---------- Extracted information

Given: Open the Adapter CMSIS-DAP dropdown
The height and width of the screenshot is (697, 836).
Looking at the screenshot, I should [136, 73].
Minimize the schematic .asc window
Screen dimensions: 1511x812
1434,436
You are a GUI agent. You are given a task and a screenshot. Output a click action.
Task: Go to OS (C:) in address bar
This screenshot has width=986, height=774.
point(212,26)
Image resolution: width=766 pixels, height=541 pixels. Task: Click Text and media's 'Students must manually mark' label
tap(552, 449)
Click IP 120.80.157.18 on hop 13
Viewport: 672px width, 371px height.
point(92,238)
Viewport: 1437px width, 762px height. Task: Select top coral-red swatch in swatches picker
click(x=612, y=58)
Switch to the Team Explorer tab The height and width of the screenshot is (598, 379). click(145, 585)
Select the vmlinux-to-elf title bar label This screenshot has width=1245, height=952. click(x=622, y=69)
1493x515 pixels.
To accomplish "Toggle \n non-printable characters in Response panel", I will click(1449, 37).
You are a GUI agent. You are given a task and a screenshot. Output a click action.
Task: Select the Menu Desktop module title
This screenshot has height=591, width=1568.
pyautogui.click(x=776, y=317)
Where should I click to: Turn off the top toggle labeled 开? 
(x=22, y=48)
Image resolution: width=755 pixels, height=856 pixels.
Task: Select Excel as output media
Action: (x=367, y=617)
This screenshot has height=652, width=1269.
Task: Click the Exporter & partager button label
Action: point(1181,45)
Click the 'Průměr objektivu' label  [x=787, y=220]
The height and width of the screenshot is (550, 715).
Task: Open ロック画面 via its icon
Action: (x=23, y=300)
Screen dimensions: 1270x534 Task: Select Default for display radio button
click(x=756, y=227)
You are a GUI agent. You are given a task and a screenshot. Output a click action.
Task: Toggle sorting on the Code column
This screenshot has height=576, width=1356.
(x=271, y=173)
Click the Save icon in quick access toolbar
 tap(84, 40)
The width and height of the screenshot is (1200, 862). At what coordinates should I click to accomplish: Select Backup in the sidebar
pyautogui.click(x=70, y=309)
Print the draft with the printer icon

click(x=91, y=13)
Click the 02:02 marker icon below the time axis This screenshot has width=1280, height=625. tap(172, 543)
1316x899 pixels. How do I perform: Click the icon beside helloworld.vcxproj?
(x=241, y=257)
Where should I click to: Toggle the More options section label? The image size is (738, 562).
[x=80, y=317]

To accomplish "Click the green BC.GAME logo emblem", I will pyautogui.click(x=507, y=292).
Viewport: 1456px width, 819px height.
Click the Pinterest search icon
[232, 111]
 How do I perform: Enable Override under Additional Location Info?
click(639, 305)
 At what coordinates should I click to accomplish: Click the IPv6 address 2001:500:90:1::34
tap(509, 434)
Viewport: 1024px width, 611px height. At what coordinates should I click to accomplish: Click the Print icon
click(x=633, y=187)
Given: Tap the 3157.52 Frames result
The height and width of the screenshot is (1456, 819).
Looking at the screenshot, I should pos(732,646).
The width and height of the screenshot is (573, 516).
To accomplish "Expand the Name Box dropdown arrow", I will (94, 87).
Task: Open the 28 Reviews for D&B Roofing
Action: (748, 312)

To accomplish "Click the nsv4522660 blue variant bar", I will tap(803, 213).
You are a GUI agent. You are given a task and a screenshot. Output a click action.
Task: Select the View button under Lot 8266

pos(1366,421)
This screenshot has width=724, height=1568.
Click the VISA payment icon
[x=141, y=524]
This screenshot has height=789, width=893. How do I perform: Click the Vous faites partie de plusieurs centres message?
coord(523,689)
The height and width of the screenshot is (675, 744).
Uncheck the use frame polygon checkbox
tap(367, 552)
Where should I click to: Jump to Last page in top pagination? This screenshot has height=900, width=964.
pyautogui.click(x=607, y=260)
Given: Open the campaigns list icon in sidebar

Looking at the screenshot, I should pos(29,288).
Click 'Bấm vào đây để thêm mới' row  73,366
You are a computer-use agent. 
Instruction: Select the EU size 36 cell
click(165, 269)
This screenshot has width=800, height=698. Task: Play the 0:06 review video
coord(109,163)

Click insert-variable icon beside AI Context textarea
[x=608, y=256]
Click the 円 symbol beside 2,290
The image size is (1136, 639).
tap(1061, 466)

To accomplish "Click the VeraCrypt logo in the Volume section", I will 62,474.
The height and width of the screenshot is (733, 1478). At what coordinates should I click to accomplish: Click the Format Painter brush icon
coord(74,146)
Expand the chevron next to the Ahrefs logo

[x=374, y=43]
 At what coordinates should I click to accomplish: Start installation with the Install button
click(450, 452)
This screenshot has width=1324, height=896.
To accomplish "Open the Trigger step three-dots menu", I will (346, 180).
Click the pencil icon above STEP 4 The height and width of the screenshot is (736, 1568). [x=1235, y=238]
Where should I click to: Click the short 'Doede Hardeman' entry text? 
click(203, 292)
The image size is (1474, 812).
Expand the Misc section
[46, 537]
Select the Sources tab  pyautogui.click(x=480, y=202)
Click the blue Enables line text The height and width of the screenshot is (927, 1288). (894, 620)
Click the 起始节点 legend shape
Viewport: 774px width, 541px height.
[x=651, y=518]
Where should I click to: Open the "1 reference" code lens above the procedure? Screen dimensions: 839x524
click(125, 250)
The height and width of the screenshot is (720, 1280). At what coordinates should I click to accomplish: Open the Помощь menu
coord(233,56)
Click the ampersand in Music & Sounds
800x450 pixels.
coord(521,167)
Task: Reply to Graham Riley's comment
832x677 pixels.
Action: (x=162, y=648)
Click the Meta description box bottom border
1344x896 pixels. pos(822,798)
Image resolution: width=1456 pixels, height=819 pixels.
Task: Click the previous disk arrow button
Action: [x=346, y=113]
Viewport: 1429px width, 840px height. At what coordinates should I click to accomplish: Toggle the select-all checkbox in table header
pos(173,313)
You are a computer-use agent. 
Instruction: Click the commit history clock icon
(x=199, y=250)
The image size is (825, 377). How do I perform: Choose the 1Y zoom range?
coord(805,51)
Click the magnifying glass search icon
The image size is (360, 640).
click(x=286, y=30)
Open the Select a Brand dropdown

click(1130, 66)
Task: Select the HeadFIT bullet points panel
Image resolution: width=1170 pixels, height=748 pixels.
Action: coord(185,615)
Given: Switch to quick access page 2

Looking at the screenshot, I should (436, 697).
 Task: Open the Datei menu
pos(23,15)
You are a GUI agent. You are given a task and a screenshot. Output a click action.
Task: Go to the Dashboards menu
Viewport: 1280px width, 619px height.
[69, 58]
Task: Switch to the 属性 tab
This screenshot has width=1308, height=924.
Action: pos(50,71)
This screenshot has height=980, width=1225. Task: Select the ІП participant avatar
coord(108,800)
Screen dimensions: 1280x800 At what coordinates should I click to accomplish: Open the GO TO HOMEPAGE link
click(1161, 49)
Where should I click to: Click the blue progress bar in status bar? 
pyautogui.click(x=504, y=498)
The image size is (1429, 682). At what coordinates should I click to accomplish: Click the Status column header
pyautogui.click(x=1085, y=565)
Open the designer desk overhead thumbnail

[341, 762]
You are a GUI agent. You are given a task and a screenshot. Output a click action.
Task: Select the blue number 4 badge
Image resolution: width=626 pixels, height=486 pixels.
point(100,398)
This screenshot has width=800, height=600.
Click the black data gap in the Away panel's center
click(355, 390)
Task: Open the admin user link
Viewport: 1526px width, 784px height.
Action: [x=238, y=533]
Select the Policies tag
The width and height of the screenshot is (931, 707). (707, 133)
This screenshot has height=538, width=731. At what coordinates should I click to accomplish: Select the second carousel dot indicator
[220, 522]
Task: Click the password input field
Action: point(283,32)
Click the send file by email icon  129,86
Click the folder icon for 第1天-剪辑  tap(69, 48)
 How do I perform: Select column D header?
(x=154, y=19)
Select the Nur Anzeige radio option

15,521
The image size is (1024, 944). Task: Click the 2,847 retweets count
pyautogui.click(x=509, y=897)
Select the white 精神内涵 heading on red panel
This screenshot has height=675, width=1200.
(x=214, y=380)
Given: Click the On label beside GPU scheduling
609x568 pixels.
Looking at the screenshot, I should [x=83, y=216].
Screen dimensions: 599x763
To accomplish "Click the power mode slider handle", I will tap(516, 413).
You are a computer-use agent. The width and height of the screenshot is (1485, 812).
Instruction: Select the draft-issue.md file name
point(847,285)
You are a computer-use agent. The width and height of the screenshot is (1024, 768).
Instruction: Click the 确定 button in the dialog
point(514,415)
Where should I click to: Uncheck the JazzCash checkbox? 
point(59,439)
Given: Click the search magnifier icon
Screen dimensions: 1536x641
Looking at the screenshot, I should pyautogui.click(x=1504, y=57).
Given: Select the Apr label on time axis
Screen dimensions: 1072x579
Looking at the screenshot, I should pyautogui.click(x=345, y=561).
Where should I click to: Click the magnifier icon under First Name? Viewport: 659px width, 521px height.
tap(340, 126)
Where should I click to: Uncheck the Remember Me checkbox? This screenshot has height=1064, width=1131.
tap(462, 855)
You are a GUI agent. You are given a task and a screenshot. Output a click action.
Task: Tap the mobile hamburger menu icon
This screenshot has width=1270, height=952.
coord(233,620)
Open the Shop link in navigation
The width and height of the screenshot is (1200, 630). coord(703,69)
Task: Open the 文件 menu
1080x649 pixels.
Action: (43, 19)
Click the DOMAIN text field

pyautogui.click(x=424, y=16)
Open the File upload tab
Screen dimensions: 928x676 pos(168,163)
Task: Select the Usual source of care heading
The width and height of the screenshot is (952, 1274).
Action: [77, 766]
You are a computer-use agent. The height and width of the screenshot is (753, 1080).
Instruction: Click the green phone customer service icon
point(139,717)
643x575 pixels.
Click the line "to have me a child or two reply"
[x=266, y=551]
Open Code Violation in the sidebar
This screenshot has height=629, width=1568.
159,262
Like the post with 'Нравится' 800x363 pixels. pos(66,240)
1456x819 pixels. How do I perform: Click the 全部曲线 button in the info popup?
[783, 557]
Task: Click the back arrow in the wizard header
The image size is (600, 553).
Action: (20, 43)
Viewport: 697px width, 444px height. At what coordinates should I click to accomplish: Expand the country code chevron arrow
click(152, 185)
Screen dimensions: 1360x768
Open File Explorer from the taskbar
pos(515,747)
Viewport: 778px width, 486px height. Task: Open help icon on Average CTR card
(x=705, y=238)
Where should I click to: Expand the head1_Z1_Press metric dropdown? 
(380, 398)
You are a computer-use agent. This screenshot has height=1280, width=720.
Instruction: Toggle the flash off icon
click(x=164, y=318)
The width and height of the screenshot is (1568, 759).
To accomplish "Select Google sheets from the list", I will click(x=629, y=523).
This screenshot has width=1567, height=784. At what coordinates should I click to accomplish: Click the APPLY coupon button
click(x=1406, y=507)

--------------------

(Task item):
Above are the entries; count how many of their lines contain the word "axis" and give only that number.

(Exercise result):
2